Washington D.C., May 13, 2008 (CNA) - Marriage and the family are two issues that are bringing together the Alliance for Marriage Foundation and the Catholic Association of Latino Leaders, who have announced plans for a rally at the Democratic National Convention in Denver this coming August.  

The rally was announced on Wednesday by Matt Daniels, president and founder of the Alliance for Marriage Foundation (AFM), and Mario Paredes, the president of the newly created Catholic Association of Latino Leaders (CALL).

CALL, whose executive board includes San Antonio Archbishop José Gomez and Denver Archbishop Charles Chaput, will join prominent national Latino leaders from across the country, including Rev. Samuel Rodriguez of the National Hispanic Christian Leadership Conference, to encourage political leaders to stand up for marriage.
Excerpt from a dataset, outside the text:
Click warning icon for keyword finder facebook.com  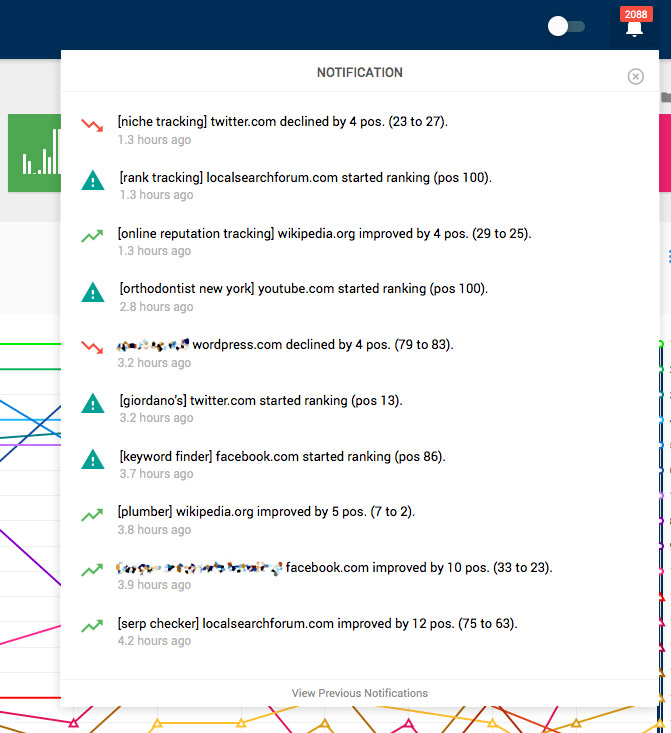click(92, 460)
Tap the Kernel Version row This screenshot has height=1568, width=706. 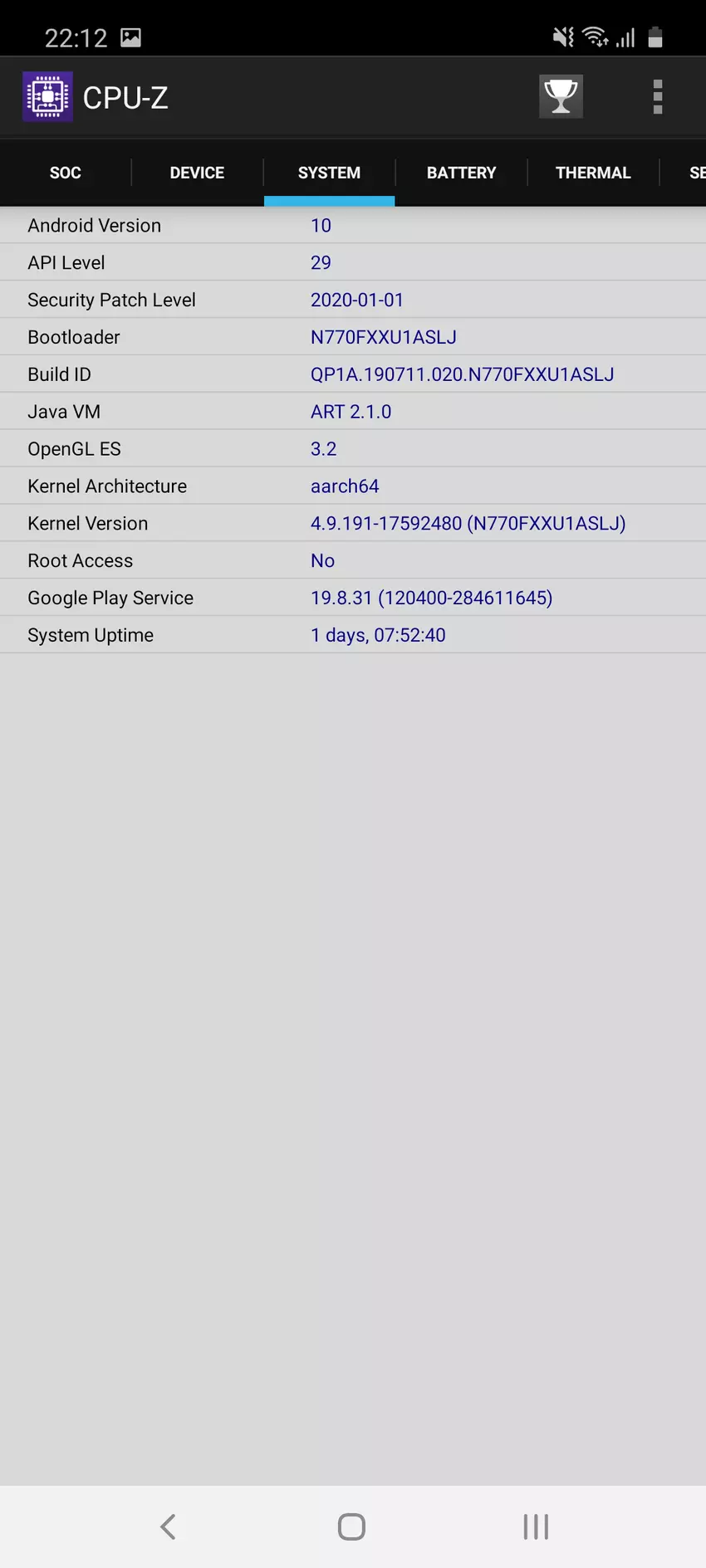[x=353, y=523]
“The Catholic Association of Latino Leaders is committed to being a national voice on social justice issues and to impact the national dialogue and its outcome,” said Paredes. “The future of marriage and family in America is no different. We, in the Latino community, must stand and make our voices heard united as one.”

CALL, which was formed in 2007, is an organization of men and women committed to being a national voice for Catholic, Latino business and professional leaders in the United States.

In a press release announcing the rally, CALL said that, “Latino voters are some of the strongest supporters of AFM’s Marriage Protection Amendment. During Convention Week, Hispanics will rally to encourage political leaders to stand up for marriage.”

AFM also plans to urge Republican leaders at their National Convention in Minneapolis to protect marriage.

“For far too long the votes of Latinos have been taken for granted by Republicans and Democrats,” said Rev. Sam Rodriguéz, who serves as an advisory board member for AFM. “As our numbers grow, our influence is growing, and it is time for leaders of both political parties to put protecting marriage and strong family values at the center of their agenda,” he said.